ACTIVITY: Repeat exactly, and only, the lines of the material below from the one that contains "Collapse the User data tree node" through its final line.
****************************************
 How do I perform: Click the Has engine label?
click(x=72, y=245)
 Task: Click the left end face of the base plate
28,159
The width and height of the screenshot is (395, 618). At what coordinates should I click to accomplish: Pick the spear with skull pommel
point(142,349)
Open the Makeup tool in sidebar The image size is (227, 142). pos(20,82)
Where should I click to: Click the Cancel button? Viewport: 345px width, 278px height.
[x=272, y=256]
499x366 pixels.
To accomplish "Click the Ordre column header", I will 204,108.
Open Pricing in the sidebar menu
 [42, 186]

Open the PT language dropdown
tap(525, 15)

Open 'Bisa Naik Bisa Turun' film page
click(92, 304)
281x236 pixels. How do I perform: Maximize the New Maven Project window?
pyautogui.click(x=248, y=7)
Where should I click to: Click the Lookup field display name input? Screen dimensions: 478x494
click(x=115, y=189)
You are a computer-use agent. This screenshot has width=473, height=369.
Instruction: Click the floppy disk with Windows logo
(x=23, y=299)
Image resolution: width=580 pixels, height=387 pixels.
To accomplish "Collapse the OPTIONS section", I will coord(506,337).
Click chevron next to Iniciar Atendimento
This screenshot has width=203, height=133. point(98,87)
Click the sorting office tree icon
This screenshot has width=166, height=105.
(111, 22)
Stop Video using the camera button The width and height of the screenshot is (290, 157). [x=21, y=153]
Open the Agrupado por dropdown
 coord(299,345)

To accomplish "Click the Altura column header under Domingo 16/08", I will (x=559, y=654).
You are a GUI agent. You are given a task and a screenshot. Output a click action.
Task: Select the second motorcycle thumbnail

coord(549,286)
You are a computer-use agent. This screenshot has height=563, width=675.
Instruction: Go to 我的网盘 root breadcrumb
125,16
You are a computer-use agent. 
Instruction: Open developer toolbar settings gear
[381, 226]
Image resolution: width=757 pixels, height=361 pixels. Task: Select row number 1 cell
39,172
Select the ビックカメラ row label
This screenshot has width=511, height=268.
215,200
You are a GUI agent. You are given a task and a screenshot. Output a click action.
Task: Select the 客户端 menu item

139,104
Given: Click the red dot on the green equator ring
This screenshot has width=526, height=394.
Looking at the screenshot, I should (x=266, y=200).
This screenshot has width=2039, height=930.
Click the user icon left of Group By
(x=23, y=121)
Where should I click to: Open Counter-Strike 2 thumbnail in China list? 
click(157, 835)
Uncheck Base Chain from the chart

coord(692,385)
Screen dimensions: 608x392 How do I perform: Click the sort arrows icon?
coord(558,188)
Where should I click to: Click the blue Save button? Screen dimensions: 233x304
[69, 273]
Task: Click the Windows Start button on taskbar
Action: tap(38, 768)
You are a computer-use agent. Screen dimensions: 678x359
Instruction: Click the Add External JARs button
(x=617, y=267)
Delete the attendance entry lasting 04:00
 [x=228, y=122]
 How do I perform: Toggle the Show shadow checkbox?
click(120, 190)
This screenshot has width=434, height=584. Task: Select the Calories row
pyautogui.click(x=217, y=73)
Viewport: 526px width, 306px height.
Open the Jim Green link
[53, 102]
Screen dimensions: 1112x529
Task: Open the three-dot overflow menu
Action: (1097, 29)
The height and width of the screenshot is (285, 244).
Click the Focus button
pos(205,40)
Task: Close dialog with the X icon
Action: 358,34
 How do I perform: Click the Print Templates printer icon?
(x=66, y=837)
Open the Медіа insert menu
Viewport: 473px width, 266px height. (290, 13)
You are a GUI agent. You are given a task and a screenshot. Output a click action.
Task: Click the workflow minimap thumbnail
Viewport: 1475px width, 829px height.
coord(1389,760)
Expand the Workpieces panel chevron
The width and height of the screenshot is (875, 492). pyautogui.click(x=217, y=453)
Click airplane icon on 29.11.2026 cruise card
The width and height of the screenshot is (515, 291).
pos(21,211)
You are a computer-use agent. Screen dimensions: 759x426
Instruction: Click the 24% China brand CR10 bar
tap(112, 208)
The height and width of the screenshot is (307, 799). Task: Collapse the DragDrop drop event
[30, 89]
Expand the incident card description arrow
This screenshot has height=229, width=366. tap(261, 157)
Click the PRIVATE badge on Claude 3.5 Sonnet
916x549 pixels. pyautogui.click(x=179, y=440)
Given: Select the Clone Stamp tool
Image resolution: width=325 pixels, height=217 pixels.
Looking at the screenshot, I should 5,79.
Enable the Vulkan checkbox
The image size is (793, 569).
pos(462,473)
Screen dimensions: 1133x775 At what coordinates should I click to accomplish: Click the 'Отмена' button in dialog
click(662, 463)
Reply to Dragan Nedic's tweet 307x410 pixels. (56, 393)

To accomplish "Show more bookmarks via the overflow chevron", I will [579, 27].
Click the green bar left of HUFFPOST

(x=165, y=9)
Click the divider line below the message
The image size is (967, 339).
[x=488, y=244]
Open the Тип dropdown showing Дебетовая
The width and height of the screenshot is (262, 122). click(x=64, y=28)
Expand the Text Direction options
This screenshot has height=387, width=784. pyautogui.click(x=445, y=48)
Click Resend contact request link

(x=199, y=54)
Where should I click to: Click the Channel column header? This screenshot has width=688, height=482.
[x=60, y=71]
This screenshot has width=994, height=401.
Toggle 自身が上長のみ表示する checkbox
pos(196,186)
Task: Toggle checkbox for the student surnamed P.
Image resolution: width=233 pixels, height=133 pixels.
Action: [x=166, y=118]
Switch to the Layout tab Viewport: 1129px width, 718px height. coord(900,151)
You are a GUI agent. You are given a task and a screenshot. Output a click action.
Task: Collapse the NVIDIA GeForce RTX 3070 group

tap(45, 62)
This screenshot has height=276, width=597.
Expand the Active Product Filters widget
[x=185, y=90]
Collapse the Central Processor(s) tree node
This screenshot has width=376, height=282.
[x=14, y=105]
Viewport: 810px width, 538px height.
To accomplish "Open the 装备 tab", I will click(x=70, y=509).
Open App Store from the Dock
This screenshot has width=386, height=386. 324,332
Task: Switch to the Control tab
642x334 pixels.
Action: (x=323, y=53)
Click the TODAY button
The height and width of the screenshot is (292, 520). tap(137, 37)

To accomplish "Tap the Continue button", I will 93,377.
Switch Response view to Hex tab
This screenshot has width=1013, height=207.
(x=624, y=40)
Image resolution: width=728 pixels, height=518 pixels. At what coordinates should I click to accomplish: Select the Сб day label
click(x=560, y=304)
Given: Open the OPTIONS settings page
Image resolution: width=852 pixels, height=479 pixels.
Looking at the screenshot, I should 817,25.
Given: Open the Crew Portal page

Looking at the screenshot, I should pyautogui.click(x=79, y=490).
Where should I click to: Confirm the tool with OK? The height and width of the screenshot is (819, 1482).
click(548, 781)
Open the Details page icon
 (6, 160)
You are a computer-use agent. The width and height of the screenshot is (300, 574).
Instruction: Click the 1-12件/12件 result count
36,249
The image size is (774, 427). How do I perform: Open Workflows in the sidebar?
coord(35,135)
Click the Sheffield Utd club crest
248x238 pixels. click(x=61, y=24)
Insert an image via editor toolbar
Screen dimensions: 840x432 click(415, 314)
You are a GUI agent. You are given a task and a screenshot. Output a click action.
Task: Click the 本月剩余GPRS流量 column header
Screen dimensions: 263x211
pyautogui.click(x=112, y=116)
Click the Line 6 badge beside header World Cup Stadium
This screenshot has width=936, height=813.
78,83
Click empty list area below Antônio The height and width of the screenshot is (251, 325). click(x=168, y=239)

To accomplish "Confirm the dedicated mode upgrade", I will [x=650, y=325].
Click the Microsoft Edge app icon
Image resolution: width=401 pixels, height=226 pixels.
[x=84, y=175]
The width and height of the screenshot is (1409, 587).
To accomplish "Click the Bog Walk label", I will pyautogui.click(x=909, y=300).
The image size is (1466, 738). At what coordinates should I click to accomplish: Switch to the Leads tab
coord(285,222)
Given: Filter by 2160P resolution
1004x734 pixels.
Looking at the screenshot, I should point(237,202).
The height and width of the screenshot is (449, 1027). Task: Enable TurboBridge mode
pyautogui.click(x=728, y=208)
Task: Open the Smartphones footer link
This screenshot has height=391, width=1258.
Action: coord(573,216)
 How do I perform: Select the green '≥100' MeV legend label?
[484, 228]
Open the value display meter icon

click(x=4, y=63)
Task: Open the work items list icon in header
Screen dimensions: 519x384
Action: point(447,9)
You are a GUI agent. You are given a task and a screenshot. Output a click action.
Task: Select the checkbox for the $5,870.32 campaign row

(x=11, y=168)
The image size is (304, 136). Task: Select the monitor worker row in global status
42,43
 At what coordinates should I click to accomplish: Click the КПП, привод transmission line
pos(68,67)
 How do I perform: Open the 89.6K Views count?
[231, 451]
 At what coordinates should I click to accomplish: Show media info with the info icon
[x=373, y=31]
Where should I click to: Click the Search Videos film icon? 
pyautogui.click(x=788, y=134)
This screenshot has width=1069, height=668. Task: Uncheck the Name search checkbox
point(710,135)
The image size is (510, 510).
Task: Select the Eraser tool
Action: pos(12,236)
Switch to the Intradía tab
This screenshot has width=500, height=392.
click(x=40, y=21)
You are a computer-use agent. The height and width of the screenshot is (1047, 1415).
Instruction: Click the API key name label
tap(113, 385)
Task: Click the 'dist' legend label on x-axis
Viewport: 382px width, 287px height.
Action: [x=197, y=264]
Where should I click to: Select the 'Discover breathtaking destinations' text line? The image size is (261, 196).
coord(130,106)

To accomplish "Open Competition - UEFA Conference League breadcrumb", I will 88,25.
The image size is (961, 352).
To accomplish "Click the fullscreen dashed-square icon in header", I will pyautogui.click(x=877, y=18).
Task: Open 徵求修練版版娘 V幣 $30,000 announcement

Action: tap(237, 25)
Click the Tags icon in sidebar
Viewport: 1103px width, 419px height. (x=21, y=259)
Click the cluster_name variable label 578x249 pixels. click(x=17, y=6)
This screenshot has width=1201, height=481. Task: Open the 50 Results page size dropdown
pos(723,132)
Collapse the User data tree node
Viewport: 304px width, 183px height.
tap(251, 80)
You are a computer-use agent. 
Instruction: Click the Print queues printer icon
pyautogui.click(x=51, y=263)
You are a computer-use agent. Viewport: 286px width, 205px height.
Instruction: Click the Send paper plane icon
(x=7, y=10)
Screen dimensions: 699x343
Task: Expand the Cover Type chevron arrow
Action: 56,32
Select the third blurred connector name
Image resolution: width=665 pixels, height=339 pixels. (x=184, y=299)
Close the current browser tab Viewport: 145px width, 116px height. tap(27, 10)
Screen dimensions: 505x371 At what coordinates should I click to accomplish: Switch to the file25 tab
****************************************
OUTPUT OF THE TASK:
Collapse the User data tree node
Viewport: 304px width, 183px height.
tap(251, 80)
You are a computer-use agent. 
Instruction: Click the Print queues printer icon
pyautogui.click(x=51, y=263)
You are a computer-use agent. Viewport: 286px width, 205px height.
Instruction: Click the Send paper plane icon
(x=7, y=10)
Screen dimensions: 699x343
Task: Expand the Cover Type chevron arrow
Action: 56,32
Select the third blurred connector name
Image resolution: width=665 pixels, height=339 pixels. (x=184, y=299)
Close the current browser tab Viewport: 145px width, 116px height. tap(27, 10)
Screen dimensions: 505x371 At what coordinates should I click to accomplish: Switch to the file25 tab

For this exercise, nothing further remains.